### Selection
..............................
Bitcoin (BTC) has indeed lost upward momentum, trading in a tight range around $91,000 after a multi-week pullback that erased most of its 2025 gains. The cryptocurrency’s price action shows clear signs of consolidation, with neither bulls nor bears able to seize control. On-chain data presents a mixed picture: options open interest has hit all-time highs, signaling speculative positioning; Australian spot Bitcoin ETF holdings continue to grow steadily; and BTC balances on exchanges are declining, suggesting some investors are shifting to long-term holding or ETF allocations. However, miner revenues have fallen to historic lows, several on-chain indicators flash bearish signals, and the market remains acutely sensitive to macro liquidity conditions.
Market Sentiment: Institutions Bullish Long-Term, Community Takes a Breath
Institutional perspectives remain divided but generally constructive. Traditional finance firms express optimism about ETF-driven growth and Bitcoin’s role as a macro hedge, though even giants like BlackRock have executed notable sales. Community sentiment has cooled from earlier FOMO to a more measured wait-and-see approach, with some traders scaling out of positions or rotating into short-term plays. The Crypto Fear & Greed Index has dipped into the “fear” zone, and social media conversations increasingly center on the $100,000 year-end target, weighing technical support against external pressures.
Trading Guide: Swing Trading in a Range-Bound Market
Bitcoin’s medium- to long-term structure appears intact, with whale accumulation providing backing for the $80,000 level. Short-term momentum is building for a rebound, making swing trading the preferred approach. Hold positions if the pullback respects $90,000 support; otherwise, monitor levels below for potential entry opportunities.
..............................
### Data provided
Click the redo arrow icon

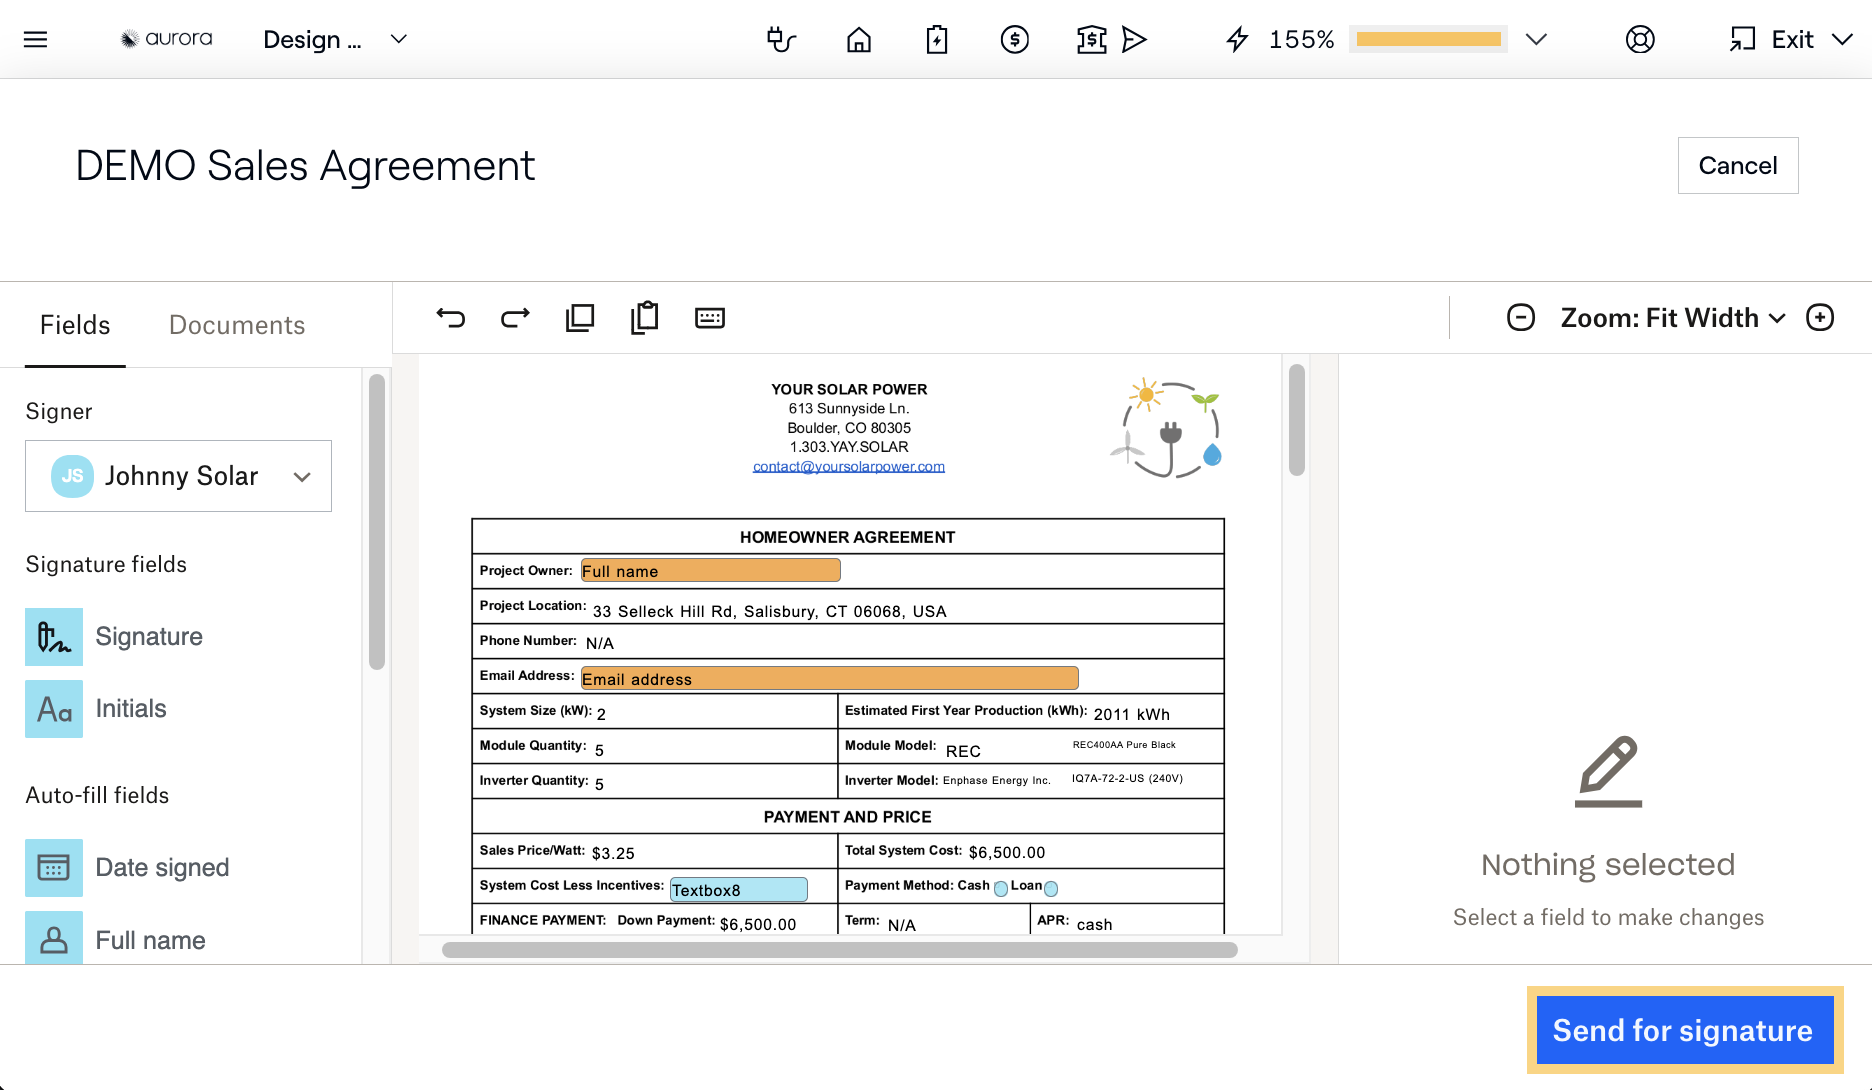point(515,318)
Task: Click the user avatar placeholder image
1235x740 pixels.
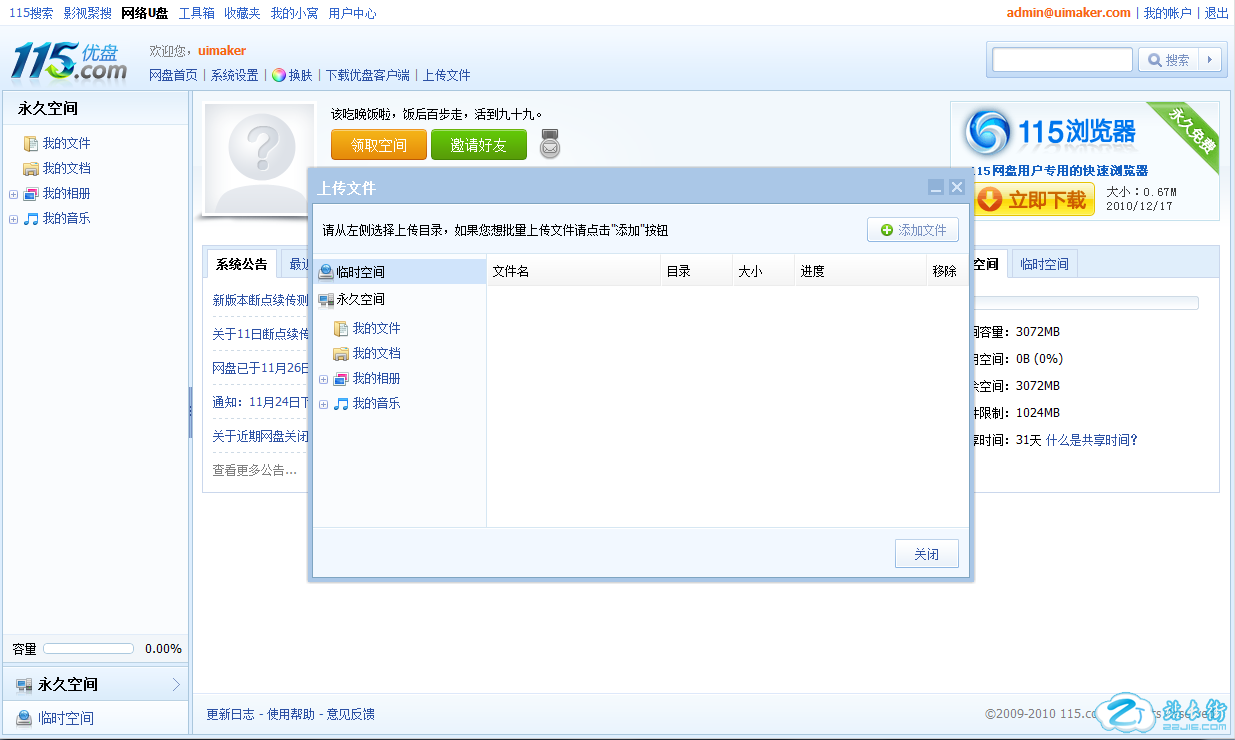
..............................
### What you will do
a) In the Bitcoin market commentary, what reason is given for swing trading being the preferred approach? Answer in one to three sentences.
b) Duplicate a passage from the Bitcoin market commentary word for word, beginning at the words "Bitcoin (BTC) has" and stopping after "macro liquidity conditions.".
The listing is not needed here.

### Worked solutions
a) Swing trading is preferred because short-term momentum is building for a rebound.

b)
Bitcoin (BTC) has indeed lost upward momentum, trading in a tight range around $91,000 after a multi-week pullback that erased most of its 2025 gains. The cryptocurrency’s price action shows clear signs of consolidation, with neither bulls nor bears able to seize control. On-chain data presents a mixed picture: options open interest has hit all-time highs, signaling speculative positioning; Australian spot Bitcoin ETF holdings continue to grow steadily; and BTC balances on exchanges are declining, suggesting some investors are shifting to long-term holding or ETF allocations. However, miner revenues have fallen to historic lows, several on-chain indicators flash bearish signals, and the market remains acutely sensitive to macro liquidity conditions.